407-S
- Source:
- ukiyo-e.org
Description
407-S by Sekine Yoshio is part of the artist's signature contemporary woodblock series in which a single object — the Japanese abacus — supplies the entire visual vocabulary. Sekine Yoshio (born 1922) emerged in the postwar decades when sosaku-hanga had already established the woodblock as a vehicle for individual artistic vision, and when Gutai and adjacent contemporary movements were pushing Japanese art toward radical abstraction and conceptual rigor. Sekine's response was to commit to one motif and explore it through hundreds of variations: each print numbered, each suffix ('S' here) signaling format or state, and titles deliberately withheld in favor of the registry-like designation 407-S. In the impression archived by Robyn Buntin of Honolulu on ukiyo-e.org, the abacus is reduced to a tightly composed grid of horizontal rails and rounded beads, the wooden frame functioning as both subject matter and pictorial border.
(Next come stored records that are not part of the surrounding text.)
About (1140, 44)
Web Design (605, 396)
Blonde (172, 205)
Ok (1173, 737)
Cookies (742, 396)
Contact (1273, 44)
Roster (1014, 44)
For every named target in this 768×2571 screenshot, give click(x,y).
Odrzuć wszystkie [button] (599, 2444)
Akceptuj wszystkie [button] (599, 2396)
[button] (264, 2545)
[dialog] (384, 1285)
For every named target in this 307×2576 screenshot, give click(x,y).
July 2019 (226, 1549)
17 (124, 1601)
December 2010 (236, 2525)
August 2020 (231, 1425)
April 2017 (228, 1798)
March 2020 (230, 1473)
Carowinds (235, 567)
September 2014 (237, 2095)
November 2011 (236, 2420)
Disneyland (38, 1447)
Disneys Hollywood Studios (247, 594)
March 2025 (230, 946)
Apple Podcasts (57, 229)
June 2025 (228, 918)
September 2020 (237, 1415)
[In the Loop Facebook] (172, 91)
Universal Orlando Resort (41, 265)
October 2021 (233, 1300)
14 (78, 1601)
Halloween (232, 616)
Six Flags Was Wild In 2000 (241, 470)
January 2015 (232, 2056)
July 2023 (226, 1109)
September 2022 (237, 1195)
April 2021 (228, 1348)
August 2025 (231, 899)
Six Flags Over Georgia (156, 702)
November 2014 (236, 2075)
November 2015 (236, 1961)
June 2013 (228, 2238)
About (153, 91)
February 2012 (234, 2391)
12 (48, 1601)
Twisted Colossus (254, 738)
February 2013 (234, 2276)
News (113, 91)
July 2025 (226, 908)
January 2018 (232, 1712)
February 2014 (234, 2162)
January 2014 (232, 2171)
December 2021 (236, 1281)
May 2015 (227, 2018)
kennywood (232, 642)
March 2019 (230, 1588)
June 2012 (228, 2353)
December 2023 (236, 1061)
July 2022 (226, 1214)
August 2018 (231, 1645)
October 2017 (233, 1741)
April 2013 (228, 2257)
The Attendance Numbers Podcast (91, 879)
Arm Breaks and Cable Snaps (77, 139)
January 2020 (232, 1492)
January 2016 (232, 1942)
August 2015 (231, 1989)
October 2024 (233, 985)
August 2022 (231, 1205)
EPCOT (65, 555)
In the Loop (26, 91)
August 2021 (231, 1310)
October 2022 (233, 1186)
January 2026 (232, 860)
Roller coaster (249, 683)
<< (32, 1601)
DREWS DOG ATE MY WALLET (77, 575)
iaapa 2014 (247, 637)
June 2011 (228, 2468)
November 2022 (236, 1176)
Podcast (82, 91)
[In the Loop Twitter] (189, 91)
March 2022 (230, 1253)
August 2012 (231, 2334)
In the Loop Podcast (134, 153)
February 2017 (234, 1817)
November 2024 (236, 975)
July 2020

Sekine's color is characteristically restrained — bands of muted ground separated by precise carved lines — and the strength of the work lies in the way subtle tonal shifts give weight to what might otherwise read as pure geometry. By exiling narrative and even pictorial reference, Sekine aligns his contemporary woodblock practice with the formal ambitions of postwar Japanese abstraction while preserving the medium's tactile authenticity: hand-carved blocks, registered impressions, and the slight irregularities that distinguish one pull from another. 407-S, like its sibling numbers in the same sequence, is best understood as one frame in a sustained conceptual project rather than as an autonomous picture. Documented by Robyn Buntin of Honolulu, the print provides a clear example of how a single domestic Japanese object — the soroban — could anchor a serious, decades-long body of contemporary woodblock work.